(b) Except as set forth in the First Merchants Disclosure Letter, neither the execution of this Agreement, nor the consummation of the transactions contemplated hereby, subject to the conditions precedent set forth in Section 9 hereof does or will (i) conflict with, result in a breach of, or constitute a default under either First Merchants’ or FMB’s Articles of Incorporation or By-Laws; (ii) conflict with, result in a breach of, or constitute a default under any federal, foreign, state, or local law, statute, ordinance, rule, regulation, or court or administrative order or decree, or any note, bond, indenture, loan, mortgage, security agreement, contract, arrangement, or commitment, to which either First Merchants or FMB is subject or bound, the result of which would have a Material Adverse Effect; (iii) result in the creation of, or give any person, corporation or entity the right to create, any lien, charge, claim, encumbrance, security interest, or any other rights of others or other adverse interest upon any right, property or asset of either First Merchants or FMB; (iv) terminate, or give any person, corporation or entity the right to terminate, amend, abandon, or refuse to perform, any note, bond, indenture, loan, mortgage, security agreement, contract, arrangement, or commitment to which First Merchants or FMB is a party or by which either First Merchants or FMB is subject or bound, the result of which would have a Material Adverse Effect on First Merchants; or (v) accelerate or modify, or give any party thereto the right to accelerate or modify, the time within which, or the terms according to which, either First Merchants or FMB is to perform any duties or obligations or receive any rights or benefits under any note, bond, indenture, loan, mortgage, security agreement, contract, arrangement, or commitment.
(c) Other than required filings with Nasdaq, the filings of Articles of Merger (the “Articles of Merger”) and Articles of Amendment to the Articles of Incorporation with respect to the First Merchants Preferred Stock (the “Articles of Designation”) with the Indiana Secretary of State, the filing of articles of merger, certificates of merger or other filings necessary to consummate the Bank Merger, and such notices and filings made in connection or in compliance with the banking regulatory approvals contemplated by Section 9.1(c) and federal and state securities laws and the rules and regulations promulgated thereunder, no notice to, filing with, authorization of, exemption by, or consent or approval of, any public body or authority is necessary with respect to First Merchants or FMB for the consummation by First Merchants and FMB of the transactions contemplated by this Agreement.

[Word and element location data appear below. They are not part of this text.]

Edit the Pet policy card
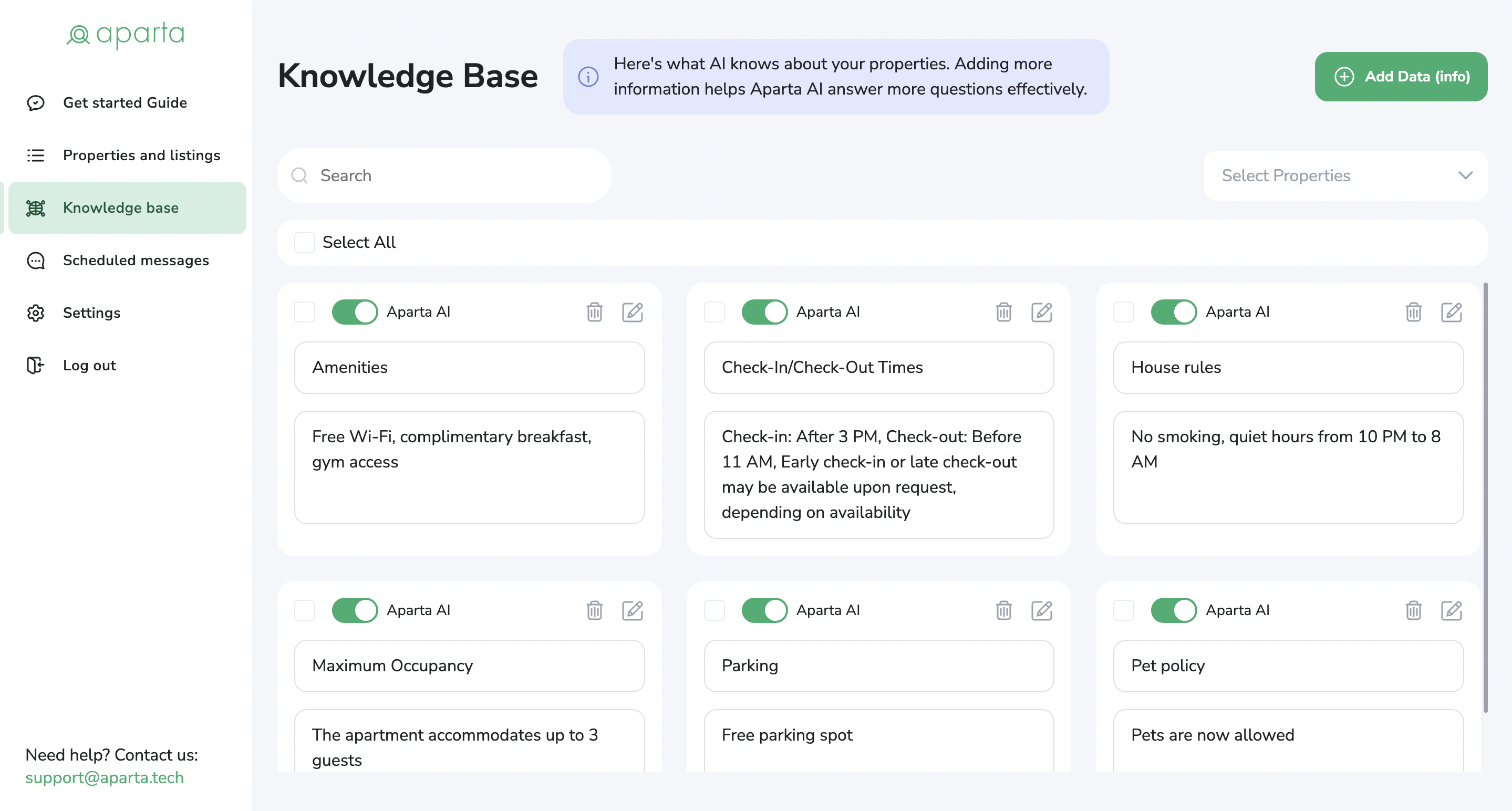The width and height of the screenshot is (1512, 811). point(1451,610)
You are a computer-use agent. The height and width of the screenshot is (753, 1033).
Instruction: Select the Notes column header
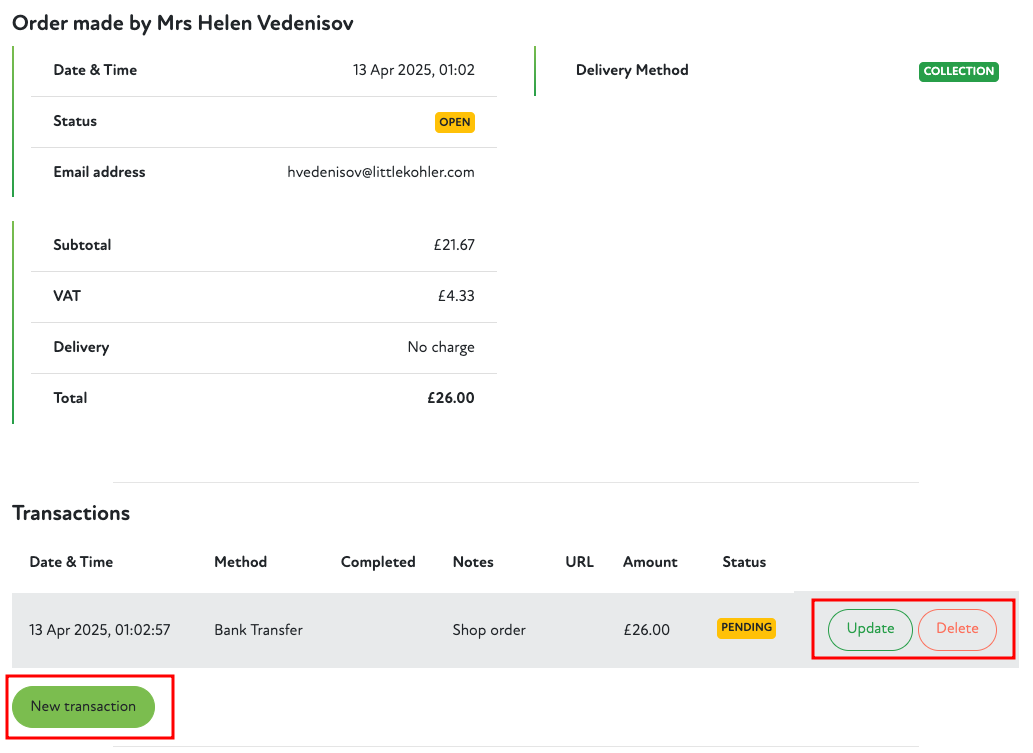[x=473, y=562]

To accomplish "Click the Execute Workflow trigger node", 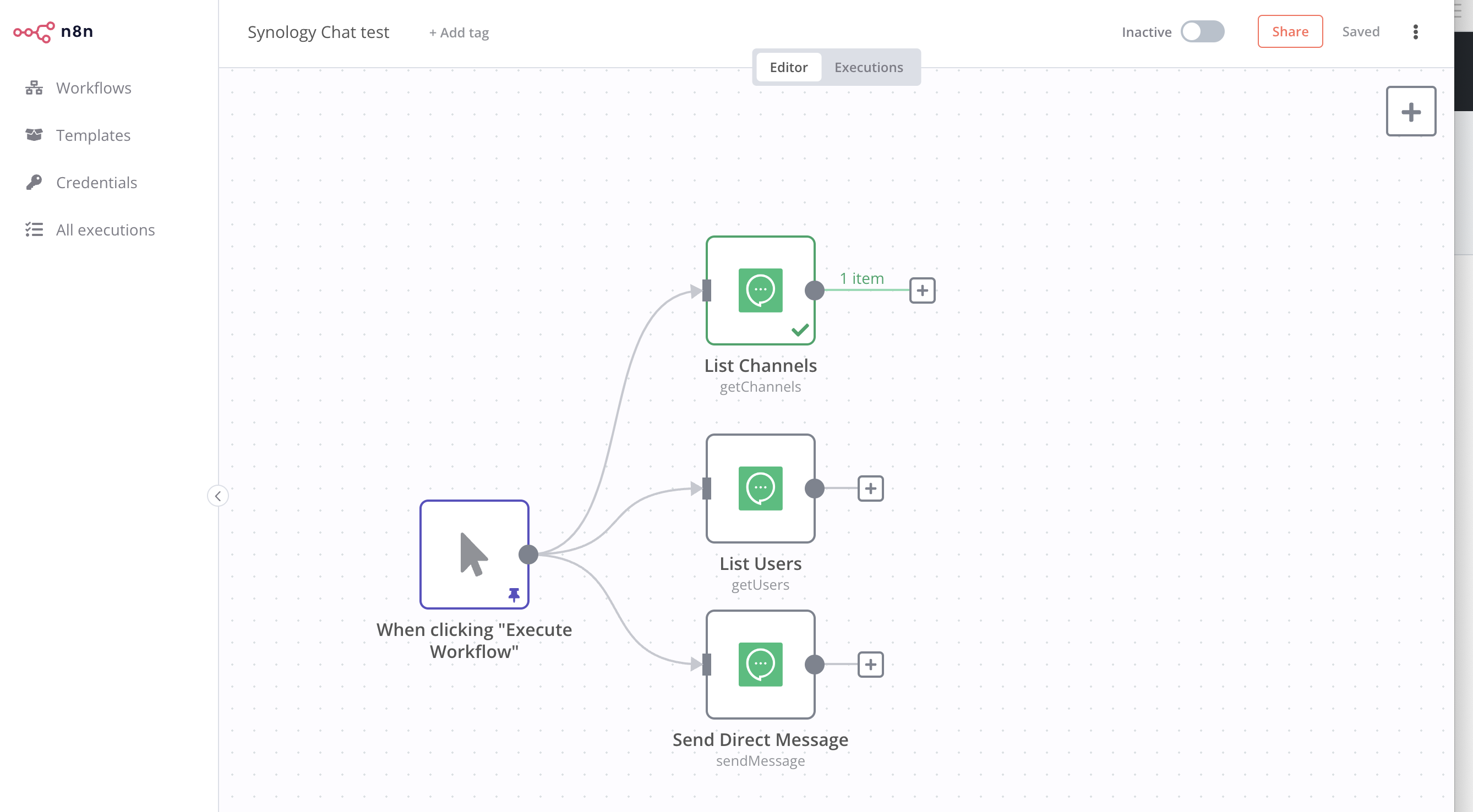I will (x=474, y=555).
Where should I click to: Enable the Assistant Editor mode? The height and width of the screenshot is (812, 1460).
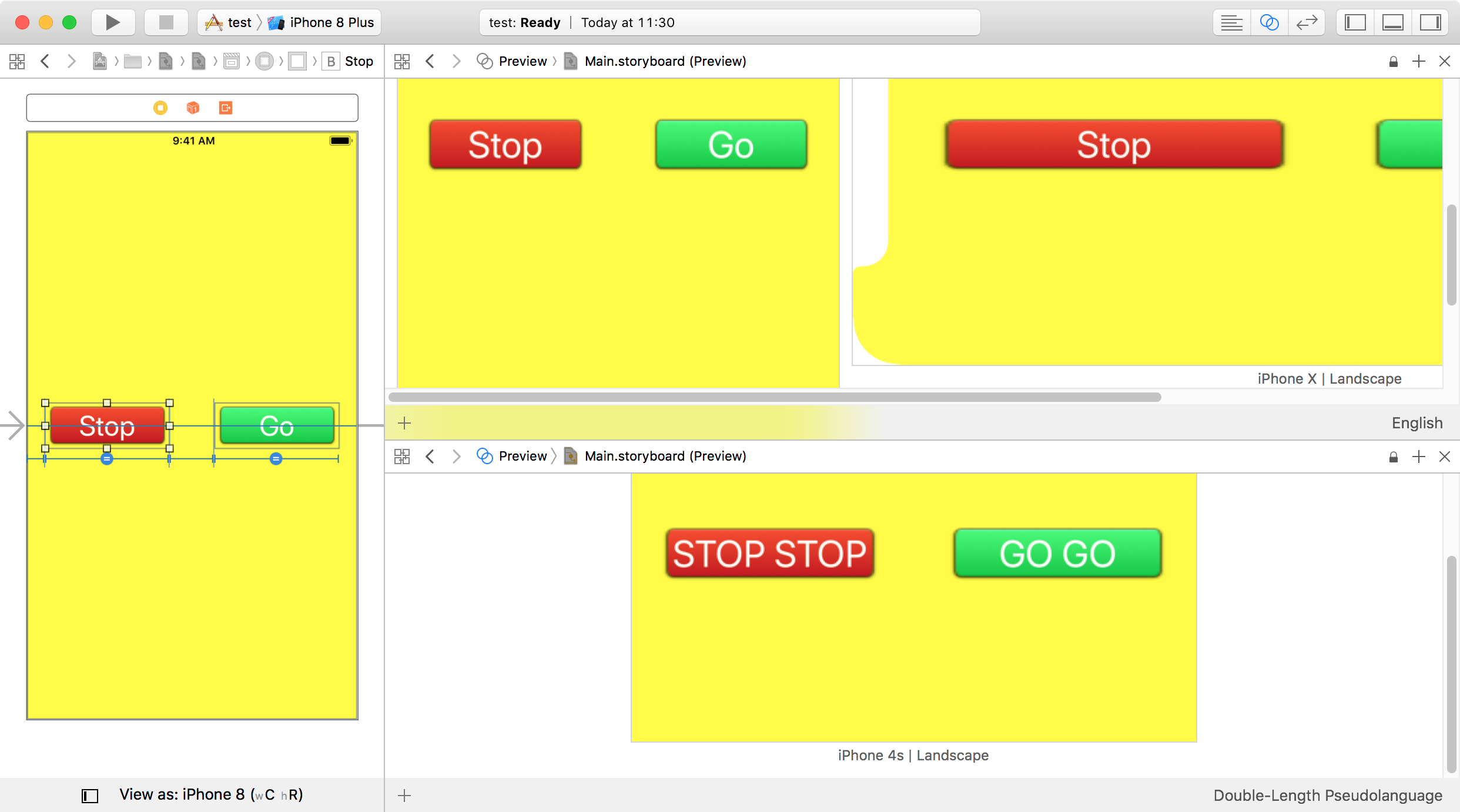point(1270,22)
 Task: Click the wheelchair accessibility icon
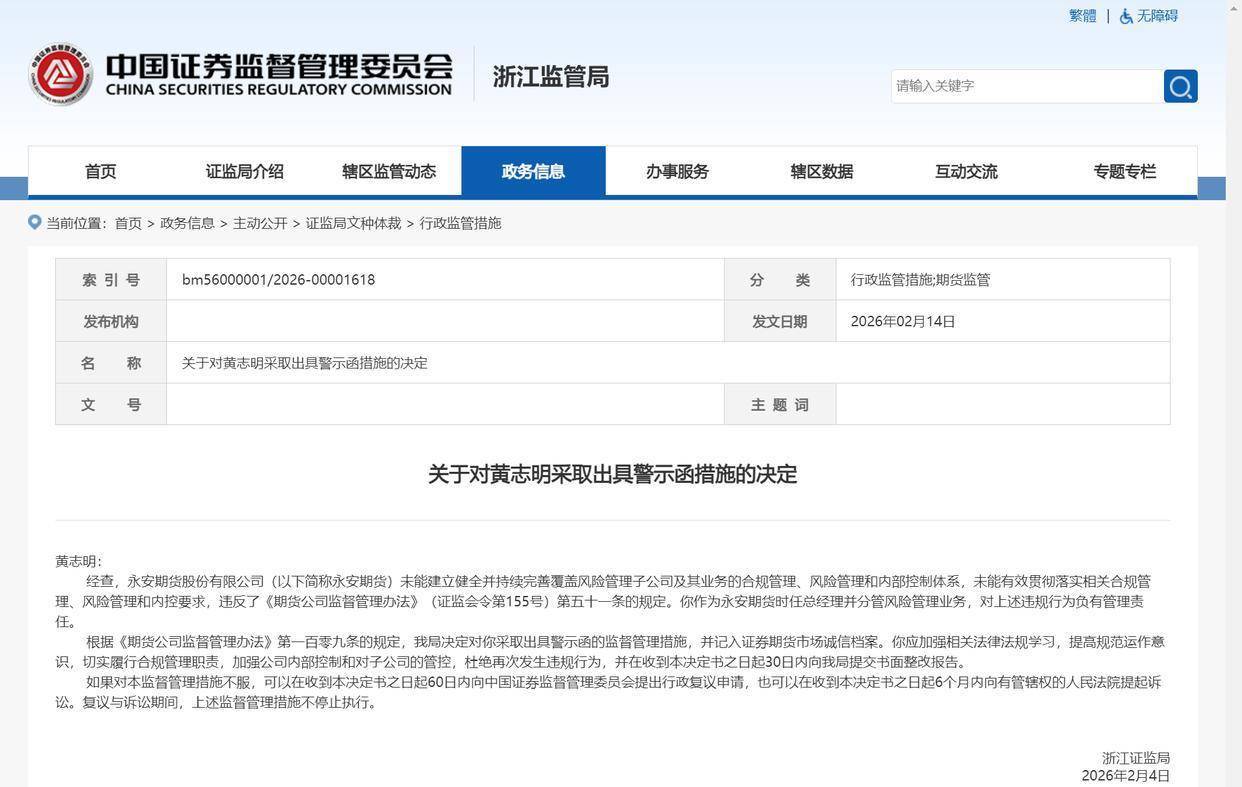coord(1126,16)
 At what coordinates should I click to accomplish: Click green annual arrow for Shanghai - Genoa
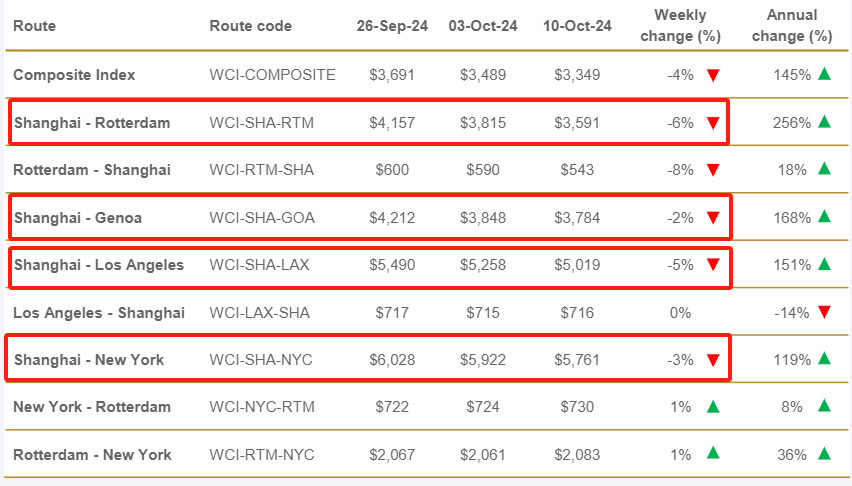pyautogui.click(x=824, y=216)
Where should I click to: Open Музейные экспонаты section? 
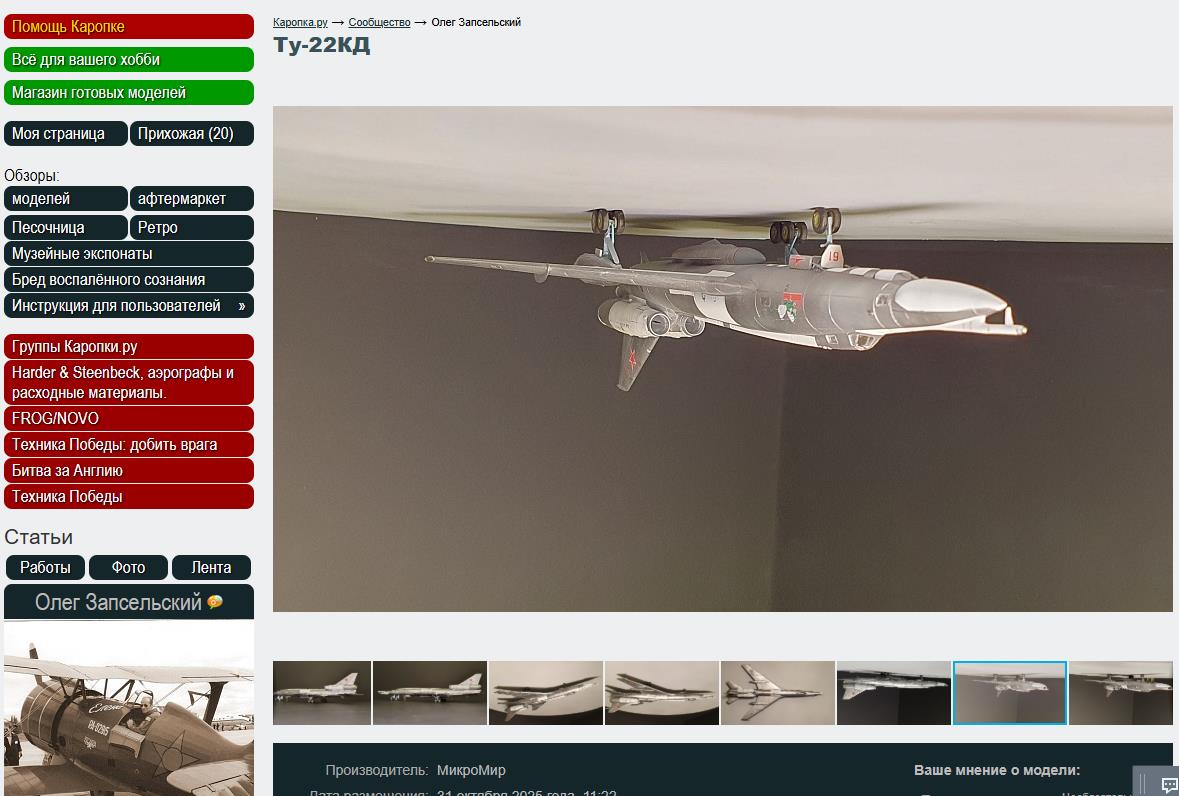(82, 254)
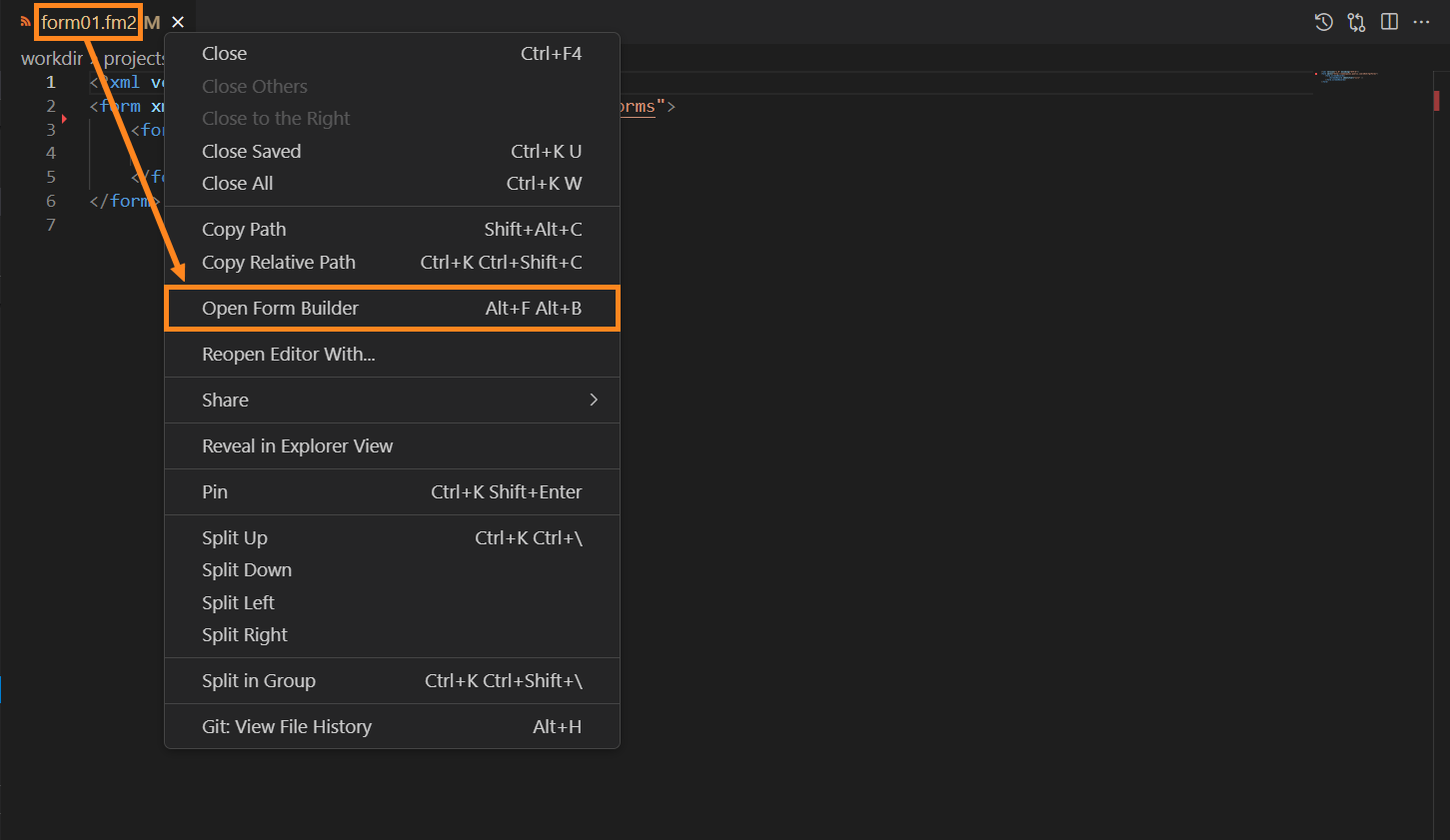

(d) Except as set forth in the First Merchants Disclosure Letter, other than those filings, authorizations, consents and approvals referenced in Section 5.2(c) above and filings and approvals relating to the listing of the shares of First Merchants Common Stock and First Merchants Preferred Stock (or depositary shares in respect thereof) to be issued in the Merger on the Nasdaq Global Select Market and certain other filings and approvals with Nasdaq relating to the change in the number of shares of First Merchants outstanding as a result of the Merger, no notice to, filing with, authorization of, exemption by, or consent or approval of, any third party is necessary for the consummation by First Merchants or FMB of the transactions contemplated by this Agreement, except for such authorizations, exemptions, consents or approvals, the failure of which to obtain, would not be reasonably likely to result in a Material Adverse Effect.
6.3 Capitalization.
(a) As of October 31, 2021, First Merchants has One Hundred Million (100,000,000) shares of First Merchants Common Stock authorized, without par value, $0.125 stated value, of which 53,917,147 shares were issued and outstanding. Such issued and outstanding shares of First Merchants Common Stock have been duly and validly authorized by all necessary corporate action of First Merchants, are validly issued, fully paid and nonassessable and have not been issued in violation of any preemptive rights of any shareholders.
(b) First Merchants has authorized 500,000 shares of preferred stock, without par value, none of which are currently issued or outstanding. The designation and issuance of the First Merchants Preferred Stock does not require the approval of the shareholders of First Merchants.
(c) The shares of First Merchants Common Stock to be issued pursuant to the Merger will be duly authorized, fully paid, validly issued and nonassessable and subject to no preemptive rights.